Evaluating Regression Models

Dr. Mine Dogucu

The notes for this lecture are derived from Chapter 10 of the Bayes Rules! book

  1. How fair is the model? How was the data collected? By whom and for what purpose? How might the results of the analysis, or the data collection itself, impact individuals and society? What biases or power structures might be baked into this analysis?
  1. How wrong is the model? George Box famously said: “All models are wrong, but some are useful.” What’s important to know then is, how wrong is our model? Are our model assumptions reasonable?
  1. How accurate are the posterior predictive models?

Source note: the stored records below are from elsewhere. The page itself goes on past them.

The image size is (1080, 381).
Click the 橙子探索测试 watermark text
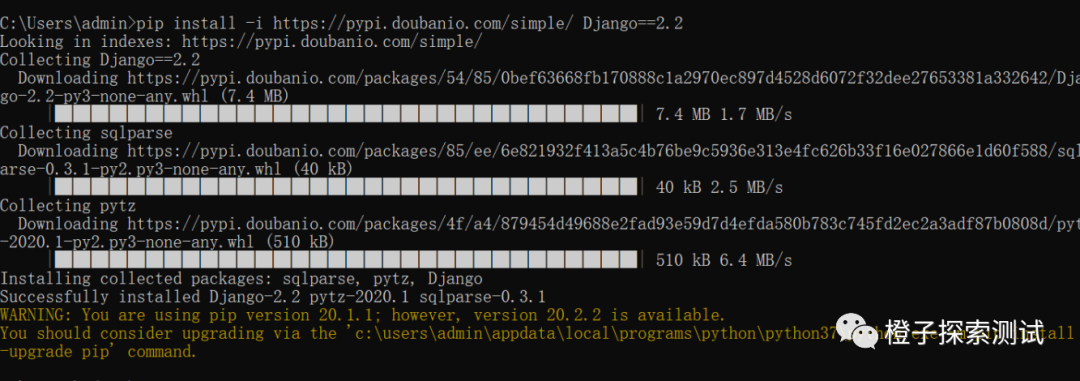pos(964,332)
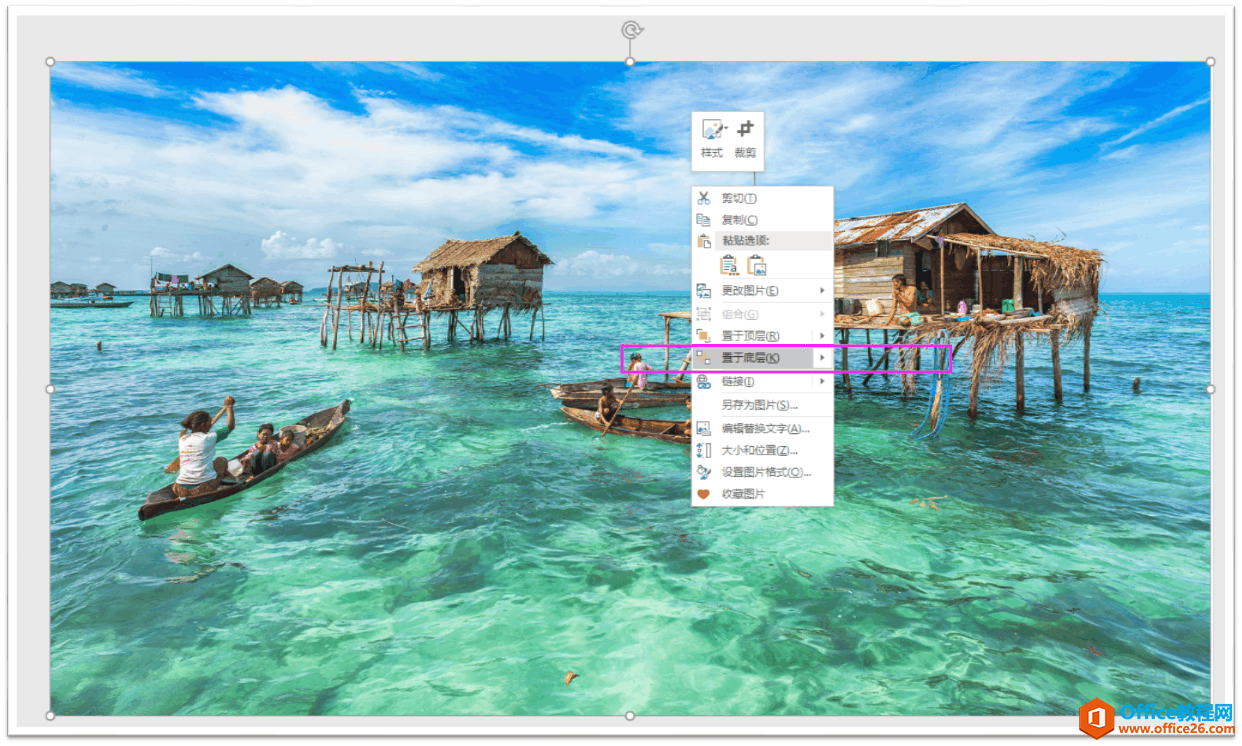Select the 裁剪 (Crop) tool
Image resolution: width=1242 pixels, height=746 pixels.
(x=745, y=139)

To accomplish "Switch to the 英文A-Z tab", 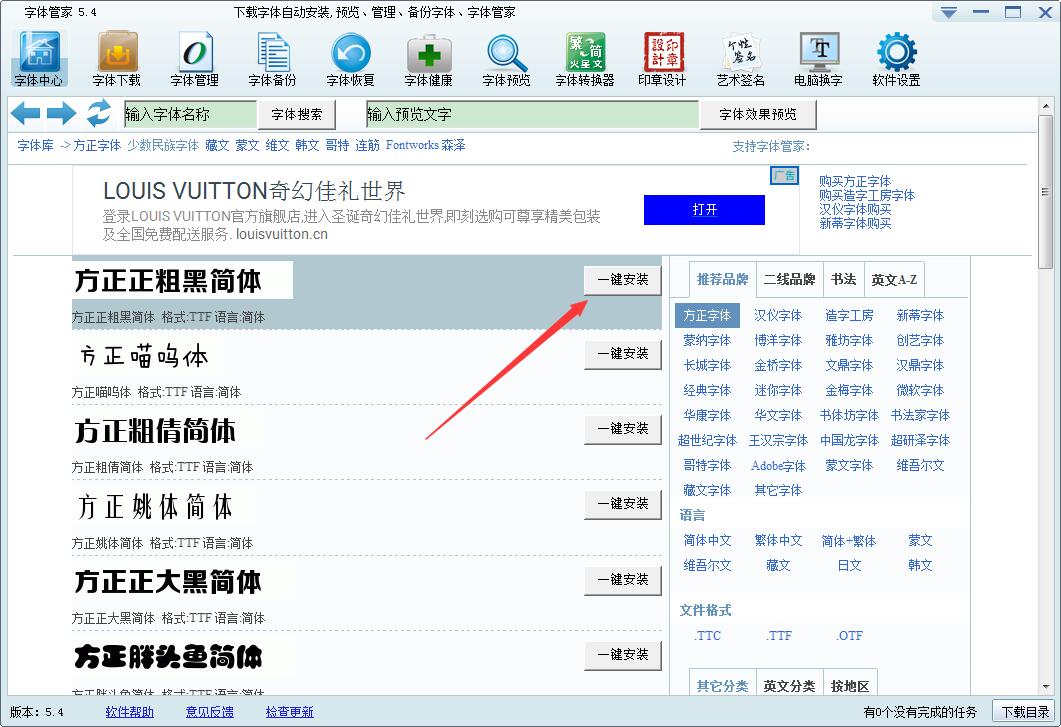I will click(x=893, y=279).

Checking Model Assumptions

\[Y_i | \beta_0, \beta_1, \sigma \stackrel{ind}{\sim} N(\mu_i, \sigma^2) \;\; \text{ with } \;\; \mu_i = \beta_0 + \beta_1 X_i .\]

  1. Conditioned on \(X\), the observed data \(Y_i\) on case \(i\) is independent of the observed data on any other case \(j\).
  2. The typical \(Y\) outcome can be written as a linear function of \(X\), \(\mu = \beta_0 + \beta_1 X\).
  3. At any \(X\) value, \(Y\) varies normally around \(\mu\) with consistent variability \(\sigma\).

Independence

When taken alone, ridership \(Y\) is likely correlated over time – today’s ridership likely tells us something about tomorrow’s ridership. Yet much of this correlation, or dependence, can be explained by the time of year and features associated with the time of year – like temperature \(X\). Thus, knowing the temperature on two subsequent days may very well “cancel out” the time correlation in their ridership data.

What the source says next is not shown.